ET AUX MOTIFS ADOPTES DU JUGEMENT QUE la lecture des courriers intitulés « notification marché » adressés par BNP Paribas Factor à la société […] indiquent expressément que les cessions ont été faites « dans les conditions prévues aux articles L. 313-23 à L.313-34 du code monétaire et financier », lesquels régissent les cessions et nantissements dits « Dailly » et rappellent (sauf pour la notification relative au marché « […] » qui est incomplète mais qui est manifestement constituée sur le même modèle que les précédentes), que conformément aux dispositions de l’article L.313-28 du code monétaire et financier, tout paiement au titre de cette créance à Armat France doit être cessé à compter de la réception de la notification. La référence aux textes régissant les cessions et nantissements « Dailly » doivent conduire à considérer que ce sont bien des cessions « Dailly » qui ont été notifiées à […]. Le fait que BNP Paribas ne revendique pas d’antériorité sur les créances en cause ne constitue pas une preuve de ce que les cessions intervenues ne seraient pas des cessions « Dailly ». En conséquence, en application des règles de type « Dailly », et singulièrement de l’article L.313-27 du code monétaire et financier, il faut considérer que les créances concernant les opérations « […] » et « […] » étaient sorties du patrimoine de la société Armat France dès avant la première saisie-attribution, et qu’en conséquence, elles ne pouvaient pas être saisies entre les mains de la société […], puisqu’indisponibles.
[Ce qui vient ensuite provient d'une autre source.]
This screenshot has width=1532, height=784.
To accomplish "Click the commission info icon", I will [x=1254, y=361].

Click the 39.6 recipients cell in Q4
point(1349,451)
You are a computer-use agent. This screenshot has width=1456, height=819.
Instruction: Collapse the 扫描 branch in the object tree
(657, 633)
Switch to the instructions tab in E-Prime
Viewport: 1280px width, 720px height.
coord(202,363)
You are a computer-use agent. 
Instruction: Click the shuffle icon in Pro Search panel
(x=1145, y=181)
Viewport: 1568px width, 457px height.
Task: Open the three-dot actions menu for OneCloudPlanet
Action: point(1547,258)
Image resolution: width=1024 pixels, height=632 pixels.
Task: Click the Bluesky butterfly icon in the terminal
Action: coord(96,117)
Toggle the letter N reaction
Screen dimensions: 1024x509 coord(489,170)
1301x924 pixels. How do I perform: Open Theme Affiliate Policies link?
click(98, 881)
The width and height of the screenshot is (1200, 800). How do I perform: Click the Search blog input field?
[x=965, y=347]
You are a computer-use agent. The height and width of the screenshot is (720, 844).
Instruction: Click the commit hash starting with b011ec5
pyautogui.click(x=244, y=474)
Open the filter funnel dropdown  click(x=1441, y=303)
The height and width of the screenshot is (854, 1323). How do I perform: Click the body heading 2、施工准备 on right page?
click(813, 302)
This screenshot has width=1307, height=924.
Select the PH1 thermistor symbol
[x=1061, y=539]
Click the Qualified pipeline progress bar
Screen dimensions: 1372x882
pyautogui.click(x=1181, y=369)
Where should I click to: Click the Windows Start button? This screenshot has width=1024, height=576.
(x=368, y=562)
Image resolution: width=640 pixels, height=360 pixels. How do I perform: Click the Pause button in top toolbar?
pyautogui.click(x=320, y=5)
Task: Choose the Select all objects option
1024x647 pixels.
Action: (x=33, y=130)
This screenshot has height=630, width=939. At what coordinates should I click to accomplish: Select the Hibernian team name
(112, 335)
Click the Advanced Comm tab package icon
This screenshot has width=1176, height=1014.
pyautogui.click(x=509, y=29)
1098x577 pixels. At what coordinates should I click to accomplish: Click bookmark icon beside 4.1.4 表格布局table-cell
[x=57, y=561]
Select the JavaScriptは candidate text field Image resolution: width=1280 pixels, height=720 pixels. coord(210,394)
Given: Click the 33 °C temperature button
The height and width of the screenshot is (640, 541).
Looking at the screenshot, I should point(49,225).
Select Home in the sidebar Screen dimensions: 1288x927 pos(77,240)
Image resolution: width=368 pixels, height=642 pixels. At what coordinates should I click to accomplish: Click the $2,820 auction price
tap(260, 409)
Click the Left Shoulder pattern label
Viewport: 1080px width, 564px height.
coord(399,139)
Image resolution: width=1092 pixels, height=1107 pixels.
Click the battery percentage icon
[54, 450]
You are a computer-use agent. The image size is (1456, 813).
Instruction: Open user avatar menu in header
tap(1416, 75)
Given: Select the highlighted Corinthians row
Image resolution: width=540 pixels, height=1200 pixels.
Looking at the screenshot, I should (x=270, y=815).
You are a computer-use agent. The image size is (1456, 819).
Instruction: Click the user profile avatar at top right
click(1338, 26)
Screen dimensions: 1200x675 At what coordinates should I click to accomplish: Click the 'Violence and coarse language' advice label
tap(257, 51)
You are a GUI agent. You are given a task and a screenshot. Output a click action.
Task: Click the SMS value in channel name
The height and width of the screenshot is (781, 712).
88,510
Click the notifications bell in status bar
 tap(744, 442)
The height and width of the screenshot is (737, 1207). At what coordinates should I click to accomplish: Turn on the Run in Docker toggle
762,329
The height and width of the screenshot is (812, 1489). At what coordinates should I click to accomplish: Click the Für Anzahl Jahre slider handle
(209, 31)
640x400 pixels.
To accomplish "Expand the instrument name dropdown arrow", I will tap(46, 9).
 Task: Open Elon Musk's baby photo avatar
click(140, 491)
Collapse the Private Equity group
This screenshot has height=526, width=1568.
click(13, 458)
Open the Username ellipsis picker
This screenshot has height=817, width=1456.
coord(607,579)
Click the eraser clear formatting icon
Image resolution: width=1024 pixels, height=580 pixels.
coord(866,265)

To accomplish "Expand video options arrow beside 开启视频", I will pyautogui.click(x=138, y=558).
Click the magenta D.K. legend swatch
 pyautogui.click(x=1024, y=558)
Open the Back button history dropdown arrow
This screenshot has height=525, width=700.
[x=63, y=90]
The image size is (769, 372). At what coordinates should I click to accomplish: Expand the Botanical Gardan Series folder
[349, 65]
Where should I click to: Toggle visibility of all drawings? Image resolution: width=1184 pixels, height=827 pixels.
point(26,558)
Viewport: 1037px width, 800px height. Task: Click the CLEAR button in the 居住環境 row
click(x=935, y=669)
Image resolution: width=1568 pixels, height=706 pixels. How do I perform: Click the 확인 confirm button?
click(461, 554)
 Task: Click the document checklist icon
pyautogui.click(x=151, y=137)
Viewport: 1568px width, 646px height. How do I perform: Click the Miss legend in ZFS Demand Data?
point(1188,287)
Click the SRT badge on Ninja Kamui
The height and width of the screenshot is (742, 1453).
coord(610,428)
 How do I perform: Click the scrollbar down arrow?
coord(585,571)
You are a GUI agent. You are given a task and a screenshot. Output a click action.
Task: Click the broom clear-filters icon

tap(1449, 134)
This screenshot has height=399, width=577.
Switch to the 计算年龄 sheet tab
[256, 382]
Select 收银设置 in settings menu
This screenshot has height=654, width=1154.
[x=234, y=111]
En ce qui concerne les créances relatives au marché « […] », la date de leur cession à BNP Paribas Factor n’est pas connue, mais il est certain que cette cession était déjà intervenue lorsqu’elle a été notifiée à la société […] le 22 octobre 2015 (jugement p. 12) ;

ALORS, d’une part, QUE dans le cas de l’affacturage, la subrogation opère le transfert de la créance entre les parties, laquelle ne se produit que dans la mesure exacte du paiement de la créance par la banque ; que dans le cas de la cession Dailly, la seule remise du bordereau entraîne de plein droit le transfert de la propriété des créances du cédant ; qu’en affirmant, au seul constat du libellé des actes de notification par la société BNP Paribas Factor à la société […] des cessions de créances de la société Armat France, que ces cessions étaient de type Dailly, sans examiner les stipulations du contrat d’affacturage du 14 avril 2010 conclu entre la société Armat France et la société BNP Paribas Factor, dans le cadre duquel s’étaient effectuées ces cessions de créances, lesquelles relevaient aux termes de ce contrat de la technique classique de l’affacturage, et non de la cession Dailly, la cour d’appel a privé sa décision de base légale au regard des articles 1103 et 1346-1 du code civil (anciennement 1134 et 1250 du même code) et de l’article L.313-23 du code monétaire et financier ;

ALORS, d’autre part, QUE le juge ne peut dénaturer le sens de la convention conclue par les parties ; qu’en affirmant que les cessions de créances de la société Armat France sur la société […] au profit de la société BNP Paribas Factor étaient de type Dailly quand le contrat d’affacturage du 14 avril 2010 conclu entre les sociétés Armat France et BNP Paribas Factor précisait expressément, dans son article V, que le transfert des créances s’opérait à la suite d’un paiement subrogatoire, « conformément aux dispositions de l’article 1250, alinéa 1, du code civil », ce qui établissait que les cessions de créances avaient la nature d’opérations d’affacturage et non d’opérations Dailly, la cour d’appel a dénaturé le sens de la convention du 14 avril 2010 et a violé l’article 1192 du code civil ;

ALORS, enfin, QUE dans ses conclusions d’appel (signifiées le 17 septembre 2018, p. 24 al. 9), la société SAS faisait valoir qu’il ne pouvait être retenu que la société BNP Paribas Factor avait la qualité de cessionnaire Dailly, alors que celle-ci ne revendiquait pas cette qualité ; qu’en considérant que la société BNP Paribas Factor avait la qualité de cessionnaire Dailly, sans répondre à ces écritures qui éclairaient la volonté des parties sur le sens du contrat d’affacturage, la cour d’appel a violé l’article 455 du code de procédure civile.